Wednesday, July 27, 2011

“Explain the Law of Variable Proportion.” The question has been solved for MB0042 (Managerial Economics) SMU MBA assignment. I have already submitted the solved assignments for MB0042 - Elasticity of Demand, Price Discrimination and Marginal Efficiency of Capital.

Law of Variable Proportion:

Total Product (TP) – Total quality of output produced by a firm.

Average Product (AP) – The total produced by a firm divided by the quantity of variable factors used to produce.

AP = TP/Q

AP – Average Product

TP – Total Product

Q – Number of Variable Factors

Marginal Product (MP) – Change in TP caused as a result of additional unit of Variable factor employed to the combination of Fixed Factor.

Law of variable proportion is also called Law of Diminishing Returns. It examines the production function when one factor varies keeping the quantities of other fixed factors constant. That is how the output varies when Variable Factors are employed to the fixed factors.

The law states, when Variable factors are increased in equal doses keeping the Fixed Factor constant, the total product will increase. But after a certain point it will increase at a diminishing rate and finally the total product starts decreasing.

Assumption:

This law is subject to certain assumptions:

1. The state of technology is given

2. Only one factor of production must be variable. In the example illustrated below, we have taken it as labour

3. There are some inputs, which are kept constant of fixed

Law of Variable Proportion

In the above table, first column shows fixed factor as the land, say 5 acres. Second column shows labour as variable factor. Third column shows Total Product which changes due to change in the variable factor. Fourth column shows AP which is derived by dividing TP with Q. Fifth column, is MP which is derived by change in TP with change in Q. In the above table, at the fourth unit of variable factor, the total product reaches maximum and then starts has reached its maximum at third unit of variable factor. Marginal product starts falling first, average product follows it and total product falls last.

Tuesday, July 26, 2011

It is the solved assignment of – “What is Marginal efficiency of Capital? Describe the factors determine MEC.” The question has been submitted for MB0042 (Managerial Economics) SMU MBA assignment. There are already Elasticity of Demand and Price Discrimination from MB0042.

Managerial Efficiency of Capital (MEC) – any investment decision depends not only on rate of interest but also whether or not the expected rate of returns on the investment is greater than cost of borrowing the funds,. In these two factors, the MEC is an important factor because MEC is the expected rate of returns from the investment. If the returns expected are low, then the investment is not profitable because in short run, rate of interest is stable.
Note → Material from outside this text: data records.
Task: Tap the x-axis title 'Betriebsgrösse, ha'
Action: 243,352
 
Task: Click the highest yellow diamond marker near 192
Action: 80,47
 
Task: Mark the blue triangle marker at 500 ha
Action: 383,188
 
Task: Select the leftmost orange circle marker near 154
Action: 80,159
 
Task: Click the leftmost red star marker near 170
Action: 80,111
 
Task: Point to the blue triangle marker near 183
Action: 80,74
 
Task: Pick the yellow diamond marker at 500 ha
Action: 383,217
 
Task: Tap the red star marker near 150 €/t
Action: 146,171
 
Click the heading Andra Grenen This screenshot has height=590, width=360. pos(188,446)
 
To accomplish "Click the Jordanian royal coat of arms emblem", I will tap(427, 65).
In MEC, capital means the real productive assets. MEC depends on expected rate of returns of a capital asset over its life time which is also called Prospective Yield and the supply price of capital assets. Any business man will weigh the prospective yield with the supply price before investing.

Factors Affecting MEC:

Expected demand for future – if the demand is expected to increase, the decrease in future, the prospective yield will be low and so the MEC. So the change in expectation gives sudden ups and downs in investment decisions.
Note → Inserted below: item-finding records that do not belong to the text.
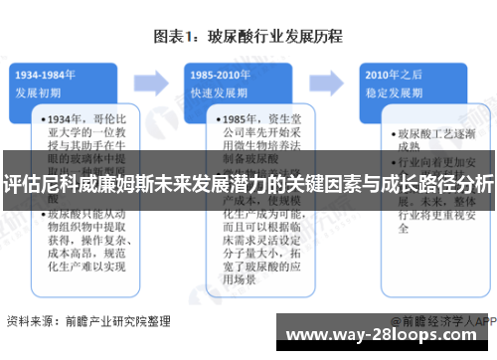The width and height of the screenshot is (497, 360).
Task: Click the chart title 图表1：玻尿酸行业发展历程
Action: (x=248, y=38)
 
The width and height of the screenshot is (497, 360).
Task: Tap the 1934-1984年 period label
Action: (x=46, y=73)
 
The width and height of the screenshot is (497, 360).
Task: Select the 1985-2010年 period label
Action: (x=221, y=73)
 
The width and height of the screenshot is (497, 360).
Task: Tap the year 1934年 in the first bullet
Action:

Level of income – when people experience gains through reduction in tax or gains in bullish market, the businessmen become more optimistic as they know when income increases, the demand will increase and so the MEC is high and it is the other way when there are huge losses.

When consumption changes – In real life, whenever there is a shift in consumption Function, the MEC also changes.

Business expectation – Investment is something which gives returns only in the future. Any decision on investment depends on the return which the businessmen expect in future. If the environment is optimistic that leads to more expectations in future.

MEC and Business Expectation:

MEC depends on the businessmen’s expectations, which increases due to invention and goes down due to any threat to the returns on investment. It is also affected by the annual spirit of the entrepreneur. That is why investments are not always calculations but also irrational optimism. Business expectations are based on existing events and partly future facts.